Almost Vegan Black-Eyed Peas & Greens
Ingredients:
- 2 cups dried black-eyed peas
- 2 Tbsp. olive oil
- 1 yellow onion, diced
- 1-2 yellow or red bell peppers, seeded and diced
- 3 ribs of celery, diced
- 2 tsp. ancho chili powder (or other spicy/smoky chili powder)
- 3-4 cloves of garlic, finely minced
- 1 tsp. dried thyme
- 1 tsp. smoked paprika
- 1/2 tsp. dried oregano
- 1/2 tsp. black pepper
- 1 tsp. dried parsley
- 1/4 tsp. salt
- 3 cups broth of your choice (I used Edward & Sons "Not-Beef" bouillon cubes)
- Splash of liquid smoke
- Splash of red wine
- Squeeze of lemon
- Splash of Worcestershire sauce (if you use Lea & Perrins, this is what makes it non-vegan)

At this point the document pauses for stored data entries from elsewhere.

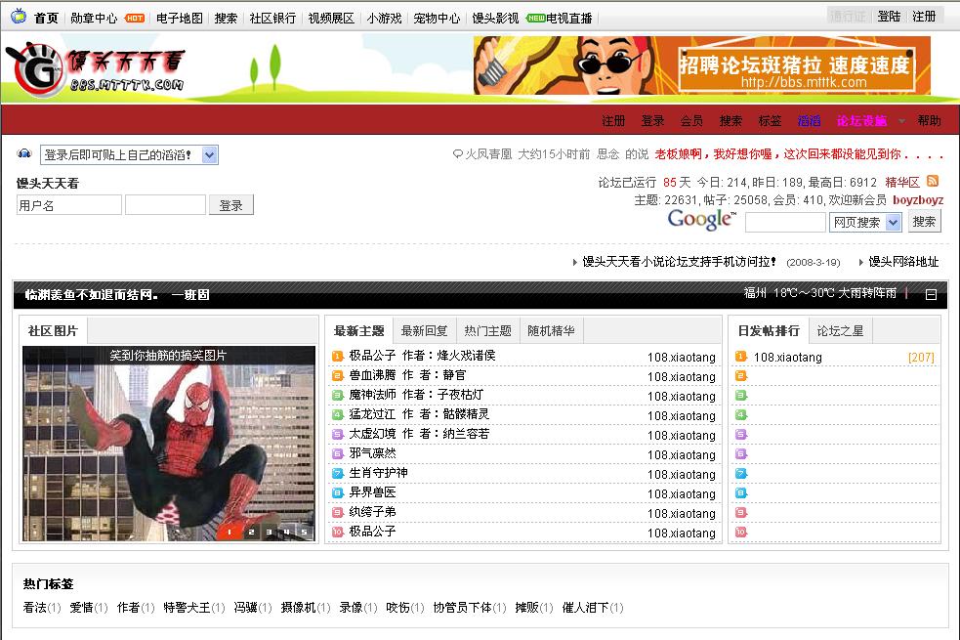Collapse the announcement panel with minus icon
The height and width of the screenshot is (640, 960).
click(x=931, y=294)
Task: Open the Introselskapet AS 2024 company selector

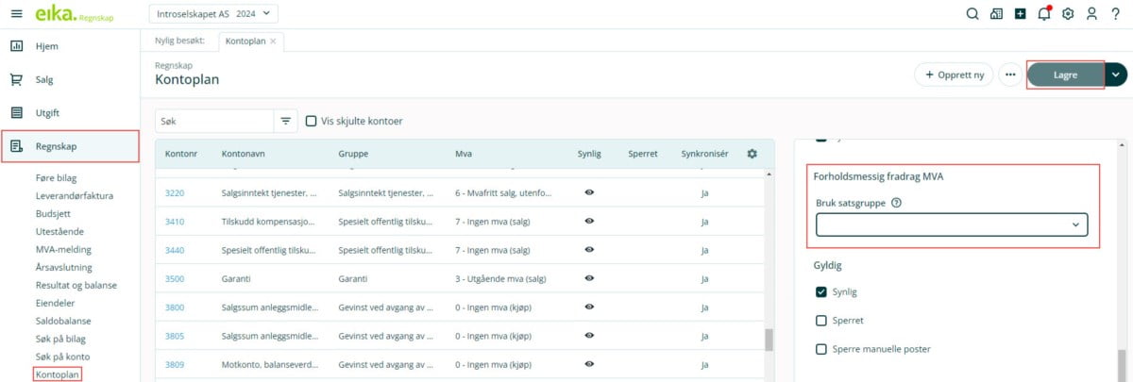Action: click(x=213, y=13)
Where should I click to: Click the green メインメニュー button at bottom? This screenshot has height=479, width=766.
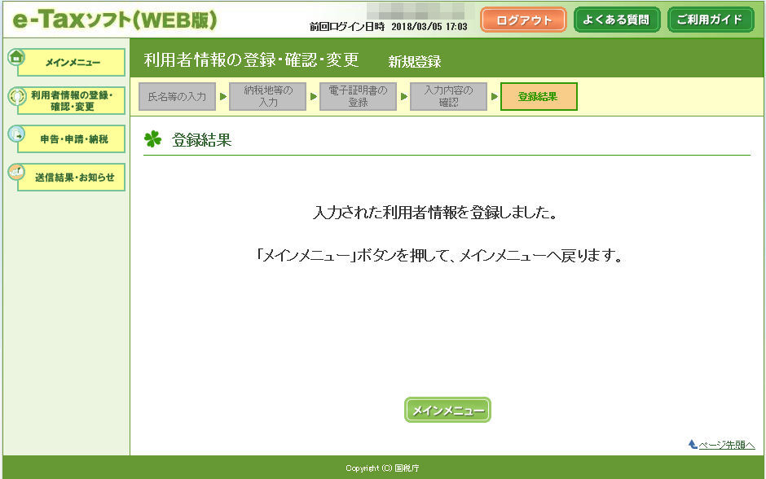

- Whole bunch of Lacinato kale, torn off stem and into bite-size pieces
Directions:
- Soak black-eyed peas according to preferred method - either over night in cold water, or "quick soak" method (bring to a boil, boil for two minutes, soak in cold water for an hour).
- Heat oil over medium-high heat in a large pot. Add onion and cook about 10 minutes until browned. Add peppers and celery and cook 3-6 minutes, until all veggies are soft. Add garlic and ancho chili powder and stir. Add thyme, oregano, paprika, pepper, parsley, and salt and stir briefly. Add black-eyed peas and broth, bring to a boil, lower to simmer.
- Simmer uncovered, stirring occasionally, until peas are tender, about 45-60 minutes. During cooking, add wine, lemon, and Worcestershire sauce and stir well. If need be, add a bit more broth along the way. Add kale approximately 10 minutes before end of cooking and stir well.
- When ready, serve immediately over brown rice. Top with Frank's Red Hot sauce. Enjoy!